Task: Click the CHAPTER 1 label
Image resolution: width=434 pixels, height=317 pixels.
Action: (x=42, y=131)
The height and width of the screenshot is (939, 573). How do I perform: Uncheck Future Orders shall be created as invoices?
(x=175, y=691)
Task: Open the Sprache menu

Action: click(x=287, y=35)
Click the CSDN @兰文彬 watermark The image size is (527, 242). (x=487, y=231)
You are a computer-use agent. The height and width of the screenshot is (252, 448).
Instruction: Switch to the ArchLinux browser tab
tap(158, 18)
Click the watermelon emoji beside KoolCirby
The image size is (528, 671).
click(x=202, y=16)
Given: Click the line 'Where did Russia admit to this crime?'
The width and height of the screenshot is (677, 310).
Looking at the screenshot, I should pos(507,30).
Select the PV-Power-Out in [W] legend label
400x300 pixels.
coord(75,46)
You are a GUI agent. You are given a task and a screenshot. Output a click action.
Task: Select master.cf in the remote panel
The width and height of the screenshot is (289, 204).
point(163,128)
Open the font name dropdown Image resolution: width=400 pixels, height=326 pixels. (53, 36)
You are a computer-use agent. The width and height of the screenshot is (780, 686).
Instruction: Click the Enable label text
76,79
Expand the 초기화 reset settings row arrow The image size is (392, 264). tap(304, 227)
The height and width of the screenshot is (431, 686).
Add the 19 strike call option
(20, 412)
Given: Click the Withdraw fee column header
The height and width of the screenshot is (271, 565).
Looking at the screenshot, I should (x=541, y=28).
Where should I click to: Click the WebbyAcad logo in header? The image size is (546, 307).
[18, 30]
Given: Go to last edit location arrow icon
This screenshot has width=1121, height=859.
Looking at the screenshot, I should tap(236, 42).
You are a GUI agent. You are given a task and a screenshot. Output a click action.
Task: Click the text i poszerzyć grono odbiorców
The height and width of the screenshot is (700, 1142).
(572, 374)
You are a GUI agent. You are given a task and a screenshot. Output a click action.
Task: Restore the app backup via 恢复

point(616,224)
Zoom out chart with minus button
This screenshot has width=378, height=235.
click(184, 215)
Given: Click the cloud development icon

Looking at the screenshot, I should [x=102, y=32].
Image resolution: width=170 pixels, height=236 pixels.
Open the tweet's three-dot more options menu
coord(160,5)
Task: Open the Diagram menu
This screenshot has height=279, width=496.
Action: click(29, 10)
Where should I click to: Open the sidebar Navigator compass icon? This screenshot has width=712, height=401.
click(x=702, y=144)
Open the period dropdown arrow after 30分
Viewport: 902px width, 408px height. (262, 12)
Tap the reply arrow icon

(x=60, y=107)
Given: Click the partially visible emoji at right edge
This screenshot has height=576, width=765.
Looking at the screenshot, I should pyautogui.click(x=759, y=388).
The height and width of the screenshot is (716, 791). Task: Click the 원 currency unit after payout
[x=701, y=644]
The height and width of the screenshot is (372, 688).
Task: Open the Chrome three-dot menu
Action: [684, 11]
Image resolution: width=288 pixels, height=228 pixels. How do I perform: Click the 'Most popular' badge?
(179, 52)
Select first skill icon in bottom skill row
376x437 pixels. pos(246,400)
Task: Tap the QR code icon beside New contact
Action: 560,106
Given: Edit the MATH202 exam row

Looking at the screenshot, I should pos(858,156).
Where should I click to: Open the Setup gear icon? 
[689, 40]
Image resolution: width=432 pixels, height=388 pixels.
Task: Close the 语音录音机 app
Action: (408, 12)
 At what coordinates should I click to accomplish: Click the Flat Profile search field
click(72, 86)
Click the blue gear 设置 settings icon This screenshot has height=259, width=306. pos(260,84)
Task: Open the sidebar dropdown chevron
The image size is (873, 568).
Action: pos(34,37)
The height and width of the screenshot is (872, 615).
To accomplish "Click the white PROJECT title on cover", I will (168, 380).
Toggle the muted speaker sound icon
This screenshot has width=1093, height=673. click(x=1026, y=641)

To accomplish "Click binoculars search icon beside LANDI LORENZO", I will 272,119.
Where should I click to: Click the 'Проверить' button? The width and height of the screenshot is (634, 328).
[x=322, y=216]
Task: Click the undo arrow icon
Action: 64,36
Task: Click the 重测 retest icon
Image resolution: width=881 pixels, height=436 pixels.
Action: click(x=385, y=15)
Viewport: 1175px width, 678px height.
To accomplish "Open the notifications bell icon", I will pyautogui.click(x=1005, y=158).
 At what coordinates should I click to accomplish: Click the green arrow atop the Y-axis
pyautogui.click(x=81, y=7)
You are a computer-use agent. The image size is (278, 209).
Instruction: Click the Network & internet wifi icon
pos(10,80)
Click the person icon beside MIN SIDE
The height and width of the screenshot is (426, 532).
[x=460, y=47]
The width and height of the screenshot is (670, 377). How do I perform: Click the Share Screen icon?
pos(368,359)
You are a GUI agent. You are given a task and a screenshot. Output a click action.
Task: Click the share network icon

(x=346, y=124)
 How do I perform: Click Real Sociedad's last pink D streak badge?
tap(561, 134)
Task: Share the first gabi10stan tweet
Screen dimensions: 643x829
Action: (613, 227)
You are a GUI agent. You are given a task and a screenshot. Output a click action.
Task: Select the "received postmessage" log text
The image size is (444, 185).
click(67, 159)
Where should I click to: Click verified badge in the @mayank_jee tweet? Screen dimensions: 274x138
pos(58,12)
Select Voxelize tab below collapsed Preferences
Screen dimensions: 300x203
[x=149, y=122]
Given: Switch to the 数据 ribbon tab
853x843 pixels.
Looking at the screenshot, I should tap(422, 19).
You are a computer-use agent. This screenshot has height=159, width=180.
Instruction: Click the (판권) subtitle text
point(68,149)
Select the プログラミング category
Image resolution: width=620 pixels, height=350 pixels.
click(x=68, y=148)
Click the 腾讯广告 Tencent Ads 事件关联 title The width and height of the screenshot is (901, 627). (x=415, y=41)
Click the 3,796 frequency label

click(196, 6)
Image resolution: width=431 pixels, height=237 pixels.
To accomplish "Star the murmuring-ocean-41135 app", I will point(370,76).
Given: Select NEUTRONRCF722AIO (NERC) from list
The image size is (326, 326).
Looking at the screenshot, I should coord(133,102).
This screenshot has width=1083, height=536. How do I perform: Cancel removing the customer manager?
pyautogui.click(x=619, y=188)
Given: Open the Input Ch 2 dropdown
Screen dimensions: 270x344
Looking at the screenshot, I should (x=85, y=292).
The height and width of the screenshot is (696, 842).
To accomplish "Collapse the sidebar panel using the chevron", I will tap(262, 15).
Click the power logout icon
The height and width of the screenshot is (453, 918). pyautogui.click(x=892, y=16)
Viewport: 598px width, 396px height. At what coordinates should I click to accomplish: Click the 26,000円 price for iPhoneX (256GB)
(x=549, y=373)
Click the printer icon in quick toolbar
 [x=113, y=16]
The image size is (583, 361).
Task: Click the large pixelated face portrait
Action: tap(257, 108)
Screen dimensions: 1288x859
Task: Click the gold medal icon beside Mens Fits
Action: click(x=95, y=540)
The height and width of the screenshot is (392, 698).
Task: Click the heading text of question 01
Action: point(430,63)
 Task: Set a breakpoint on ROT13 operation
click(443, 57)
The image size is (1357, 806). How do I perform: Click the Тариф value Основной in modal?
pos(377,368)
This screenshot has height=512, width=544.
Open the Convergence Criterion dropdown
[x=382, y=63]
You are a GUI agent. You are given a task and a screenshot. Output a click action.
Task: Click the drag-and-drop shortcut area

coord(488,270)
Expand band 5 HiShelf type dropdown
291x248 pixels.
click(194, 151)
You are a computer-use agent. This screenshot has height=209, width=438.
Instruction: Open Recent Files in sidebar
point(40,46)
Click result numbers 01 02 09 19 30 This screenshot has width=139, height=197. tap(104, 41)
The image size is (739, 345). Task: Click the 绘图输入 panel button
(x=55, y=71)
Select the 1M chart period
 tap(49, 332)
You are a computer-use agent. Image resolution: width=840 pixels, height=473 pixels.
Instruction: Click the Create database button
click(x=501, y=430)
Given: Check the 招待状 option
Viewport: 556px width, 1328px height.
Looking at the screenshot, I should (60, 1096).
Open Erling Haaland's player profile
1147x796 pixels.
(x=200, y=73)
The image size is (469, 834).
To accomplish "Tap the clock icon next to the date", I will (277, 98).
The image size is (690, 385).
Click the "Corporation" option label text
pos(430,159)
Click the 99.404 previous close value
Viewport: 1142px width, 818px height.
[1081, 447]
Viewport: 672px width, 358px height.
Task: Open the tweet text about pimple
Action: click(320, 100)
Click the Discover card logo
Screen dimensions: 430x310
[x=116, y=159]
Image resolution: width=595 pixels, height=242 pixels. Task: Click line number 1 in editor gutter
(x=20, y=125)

-------------------------

What lines of the material contain "settings"? Show them.

* _Your response_:
Expand the 초기화 reset settings row arrow The image size is (392, 264). tap(304, 227)
Click the blue gear 设置 settings icon This screenshot has height=259, width=306. pos(260,84)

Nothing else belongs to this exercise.